What is a Cleft Sentence in Passive Form?
A cleft sentence is a way to emphasize or highlight a particular part of a sentence by splitting it into two clauses. In the passive form, we use "It was" or "It is" followed by the emphasized information, then a relative clause with the rest of the sentence in passive voice. This structure helps you focus attention on what is most important in your message. For example, instead of saying "A storm destroyed the bridge," you can say "It was the bridge that was destroyed by a storm" to emphasize what was destroyed.
Basic Structure of Passive Cleft Sentences
The typical pattern is: It was + [emphasized element] + that + [rest of sentence in passive voice]. The emphasized element can be the object, agent, time, or location. The relative clause (the part after "that") must use passive voice to match the original meaning. This is different from active cleft sentences because the verb in the relative clause is passive, not active.
When to Use Passive Cleft Sentences
Use passive cleft sentences when you want to emphasize what happened to something, who did something, or when/where it happened—but you want to keep the sentence in passive voice. This is especially useful in formal writing, reports, or when the "doer" of the action is unknown or unimportant. Passive cleft sentences are common in news reports, academic writing, and formal explanations where clarity and emphasis matter.
Active vs Passive Cleft Sentences: Side-by-Side Comparison
| Aspect | Active Cleft Sentence | Passive Cleft Sentence |
|---|---|---|
| Form |
It + be + focused element + that/who + subject does something
Pattern: It is [noun/pronoun] that [active clause]
|
It + be + focused element + that/who + was/were + past participle (by agent)
Pattern: It is [noun/pronoun] that [passive clause]
|
| When to Use | Use when you want to emphasise who performs an action or what/when/where an action occurs, while the performer (subject) is known or important. | Use when you want to emphasise the recipient of an action, when the agent is unknown, unimportant, or deliberately omitted, or when the focus is on what happened to something. |
| Positive Example |
It was Maria who designed the logo.
→ Emphasises Maria as the active designer.
|
It was the logo that was designed by Maria.
→ Emphasises the logo as the thing acted upon.
|
| Negative Example |
It was not the manager who approved the plan.
→ Denies the manager performed the approving action.
|
It was not the plan that was approved by the manager.
→ Denies the plan as the thing that received the approval.
|
| Question Example |
Was it the director who announced the decision?
→ Questions whether the director was the active announcer.
|
Was it the decision that was announced by the director?
→ Questions whether the decision was the thing announced.
|
| Key Signal Words |
|
|
| Emphasis Shift | Focus is on who or what performs the action.
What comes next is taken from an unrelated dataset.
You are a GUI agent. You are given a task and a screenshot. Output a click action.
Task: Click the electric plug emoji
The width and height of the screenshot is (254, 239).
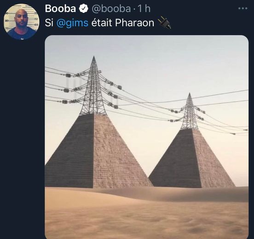point(165,23)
The agent is highlighted and grammatically foregrounded in the cleft position. | Focus shifts to what is acted upon. The agent may be absent entirely, allowing the object or recipient to take centre stage. |
| Grammatical Structure of the Relative Clause |
It was Maria who [she] designed the logo.
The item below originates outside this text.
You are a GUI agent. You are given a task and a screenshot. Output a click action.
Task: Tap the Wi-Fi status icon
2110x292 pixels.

Relative clause uses an active verb form. The clefted element acts as the logical subject. |
It was the logo that [it] was designed by Maria.
Relative clause uses a passive verb form. The clefted element acts as the logical object/patient. |
| Register & Frequency | Common in both spoken and written English. Frequently used for contrastive emphasis and correction in everyday conversation. | More common in formal and written English (academic, journalistic, legal). Less frequent in casual speech due to the double structural complexity. |
| Additional Example Pair |
It was the committee that rejected the proposal.
The committee = doer; proposal = object.
|
It was the proposal that was rejected by the committee.
The proposal = highlighted; committee = background agent.
|
| Key Difference: Both active and passive cleft sentences use the It is/was … that/who structure to isolate and emphasise one element of a sentence, but they differ fundamentally in what is foregrounded and how the verb in the relative clause is constructed. In an active cleft, the highlighted element is the doer (agent) of the action, and the relative clause retains an active verb. In a passive cleft, the highlighted element is the receiver (patient) of the action, and the relative clause uses a passive construction (was/were + past participle), optionally followed by a by-phrase. The passive cleft is particularly useful when the agent is unknown, irrelevant, or when the writer or speaker deliberately wants to shift attention away from who performed the action and onto what was affected by it. | ||
Examples
What to Remember
- Use "It was" or "It is" to start a passive cleft sentence for emphasis.
- Follow the main clause with a relative clause containing the passive voice verb.
- The emphasized element comes between "It was/is" and the relative pronoun "that."
- Cleft sentences highlight one part of the sentence to draw attention to it.
- Don't use active voice in the relative clause; keep the passive structure throughout.